An important differential diagnosis, both in terms of indolent behaviour and similar histological features is acinic cell carcinoma. It has been reported by Bishop et al. that a significant number of salivary acinic cell carcinomas have been reclassified as MASC [11]. The key difference is that acinic cell does not have the ETV6 gene rearrangement. It also typically has basophilic staining cytoplasm with PAS-positive zymogen granules instead of eosinophilic staining [4,6]. However, zymogen-poor acinic cell carcinomas do exist, though it is many of these that has been reclassified into MASC on subsequent review [11].

Although the pathological features of MASC have been well described, management is still controversial given lack of follow up data.

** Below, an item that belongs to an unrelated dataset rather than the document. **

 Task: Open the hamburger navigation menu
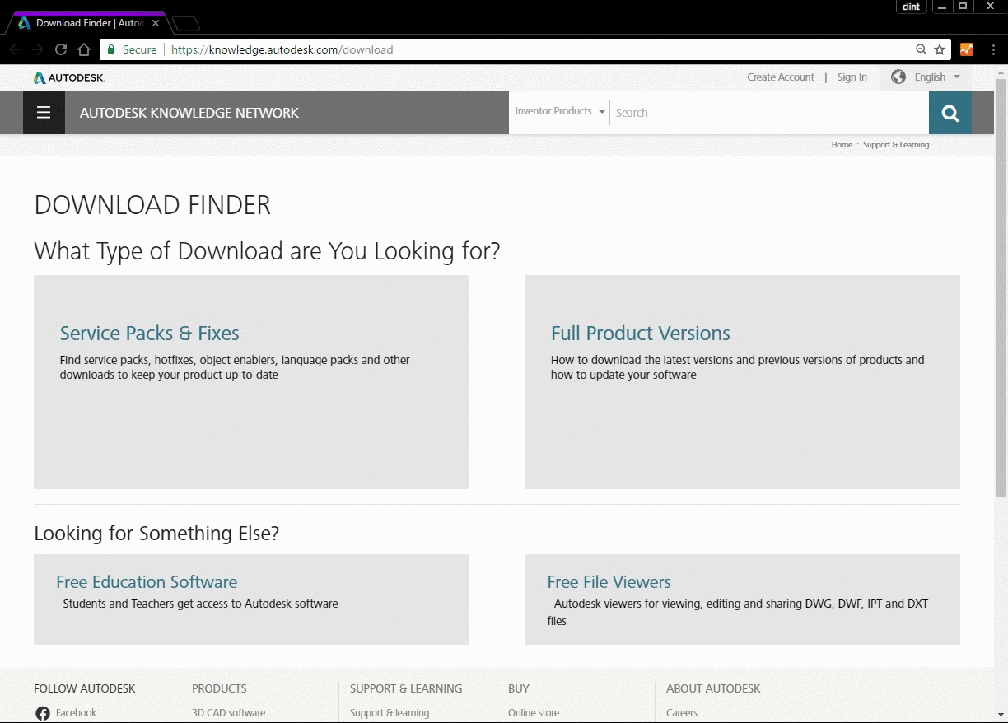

Case 2 had a larger, more extensive lesion, however both did not have lymph node metastasis, and both had parotidectomies with preservation of facial nerve, without adjuvant radiotherapy. The mean disease-free survival has been reported to be 92 months, which was not statistically different to acinic cell carcinoma of 121 months [22]. As such, the management could be the similar, with surgical excision without radiotherapy in absence of clinical cervical nodal metastases. In presence of high-grade changes, namely nodal metastases which can occur in up to 25% of cases, more solid and trabecular architecture with necrosis, diminished secretions, larger cells and more prominent nucleoli with atypia, and ETV6-X fusion gene, then neck dissection and/or post-operative radiotherapy could be considered [8,20].

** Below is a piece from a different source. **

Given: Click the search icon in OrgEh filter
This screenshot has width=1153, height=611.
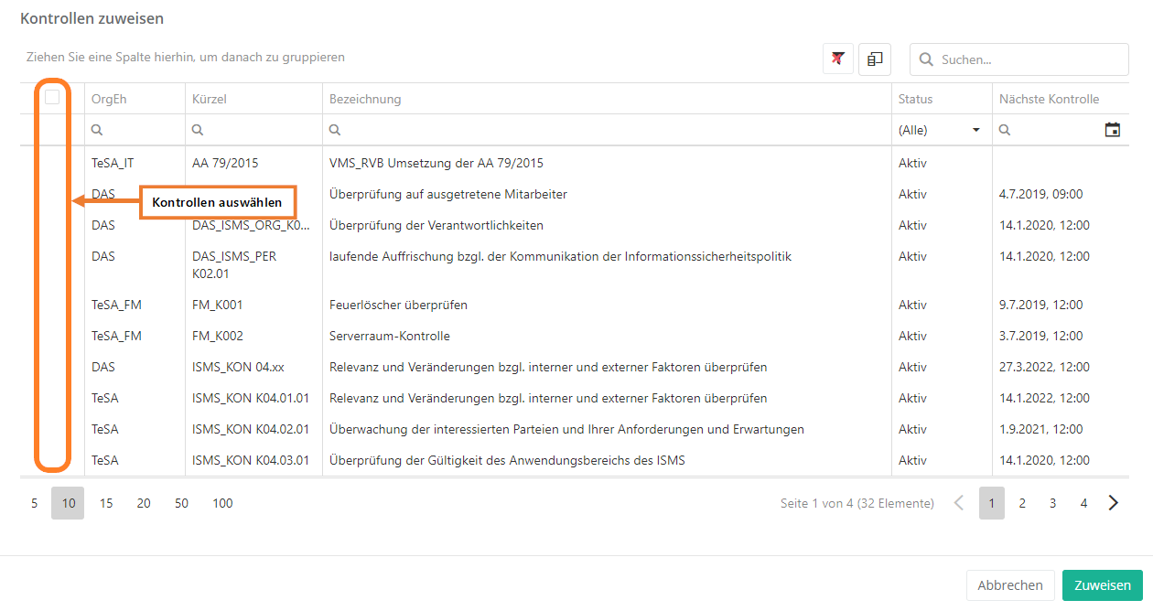Looking at the screenshot, I should (97, 130).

As a fore mentioned, FISH was negative for the classic ETV6 gene rearrangement in our cases, which could mean an alternative gene rearrangement may exist. Such a gene may be associated with more aggressive disease behaviour as described by Bissinger et al, however further studies with larger cohorts are needed to validate this association [16,23]. Both our cases had low-grade features and were thus managed without adjuvant radiotherapy.

Conclusion

It has been ten years since MASC was first described by Skalova. Our understanding of its pathological features has improved, with ETV6 being diagnostic, but acknowledging the utility of various morphologic and immunohistochemical features that would be supportive of MASC in absence of ETV6 gene rearrangement, which helped identify our two cases. Although the clinical presentation has largely remained consistent with the initial description of a low-grade lesion, its management is still uncertain. More studies are needed to elucidate prognostic features. Given the good survival reported to date, it would seem reasonable to manage as other low-grade salivary gland cancers.

Declarations

Acknowledgement: Dr Cynric Temple-Camp for assistance with pathology.

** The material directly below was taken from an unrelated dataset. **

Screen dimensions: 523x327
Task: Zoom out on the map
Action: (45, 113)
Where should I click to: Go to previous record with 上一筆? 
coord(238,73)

Ethical considerations: This case report follows local research guidelines and does not require IRB approval. Patient information has been anonymised. Clinical photographs and imaging for inclusion in publication has been utilised with consent by patients (signed consents available upon request).

Financial disclosure: none to disclose for all authors

Conflict of Interest: none to disclose for all authors

Key points

1. MASC is a recently described rare, low-grade, salivary gland cancer.
2. Diagnosis can be made without the classic ETV6-NTKR3 fusion gene.
3. Co-reactivity of Mammoglobin and S-100 is sensitive but not specific for MASC.
4. Potential high-grade features, including ETV6-X fusion gene, exist, but further studies are needed to validate this association.
5. Management is typically via extirpation of lesion with or without neck dissection and adjuvant radiation therapy.